### 原文

大きな赤い鳥居が、ビルとビルの間に挟まれるようにして立っていた。上野の下谷神社の鳥居だという。どちらかといえば地味な神社だが、どうやら都内で最も歴史のある稲荷神社らしい。かつては広大な敷地を誇っていたそうだが、現在の境内は「可愛らしい」とすら形容できるほどに縮こまってしまっている。
現代建築に囲まれた細い表参道は、いまや公道となり、アスファルトできちんと舗装されている。その道を奥へと進むと、本殿がひっそりと姿を現す。ただ、この鳥居だけは浅草通りに面して堂々と立ち、通行人たちにさりげなく自己主張しているようだった。それでも、どこか遠慮がちだ。両腕を伸ばしながら、まるでビルにぶつからないよう気を使っているようにも見える。都会に溶け込むのか、それとも対抗するのか、自らの立ち位置を探しあぐねているかのようだった。

### 課題の説明
(a)〜(c)が原文の内容と合うかどうかを、はいかいいえで答え、判断の決め手となる原文の語句をそのまま引用してください。(a) 下谷神社は都内で最も歴史のある稲荷神社らしい。(b) 表参道は現在も舗装されていない。(c) 鳥居は浅草通りに面して立っている。 資料は原文とは別に用意されたものである。

### 収集資料
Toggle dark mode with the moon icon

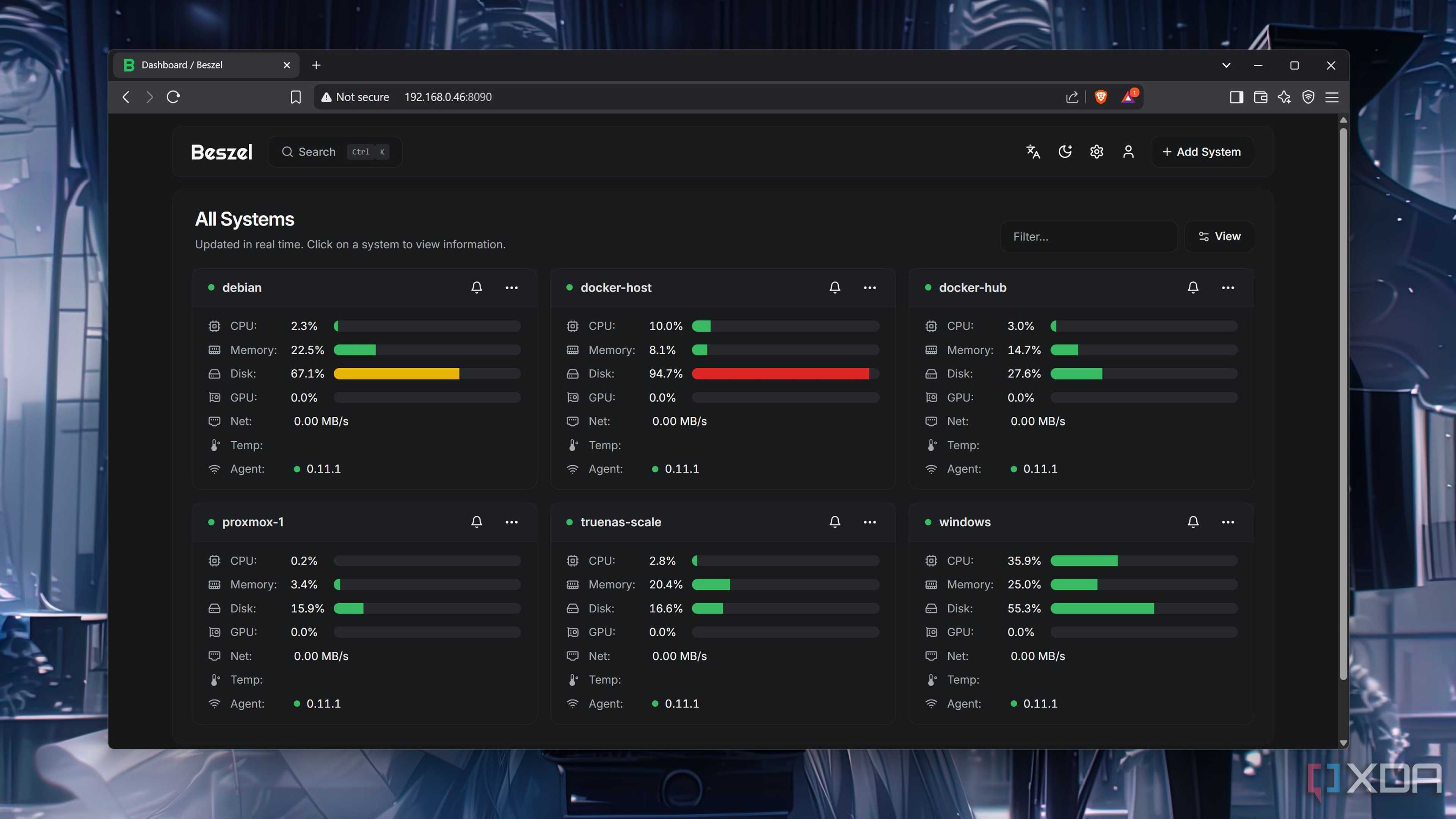pyautogui.click(x=1065, y=152)
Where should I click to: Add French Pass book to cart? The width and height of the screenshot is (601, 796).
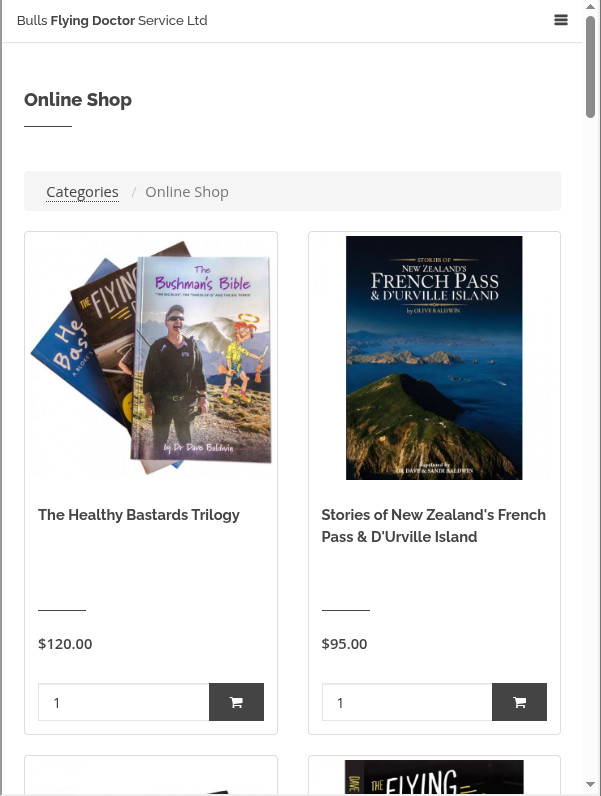(x=519, y=702)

### 問題の解答
(a) はい。「どうやら都内で最も歴史のある稲荷神社らしい」
(b) いいえ。「いまや公道となり、アスファルトできちんと舗装されている」
(c) はい。「この鳥居だけは浅草通りに面して堂々と立ち」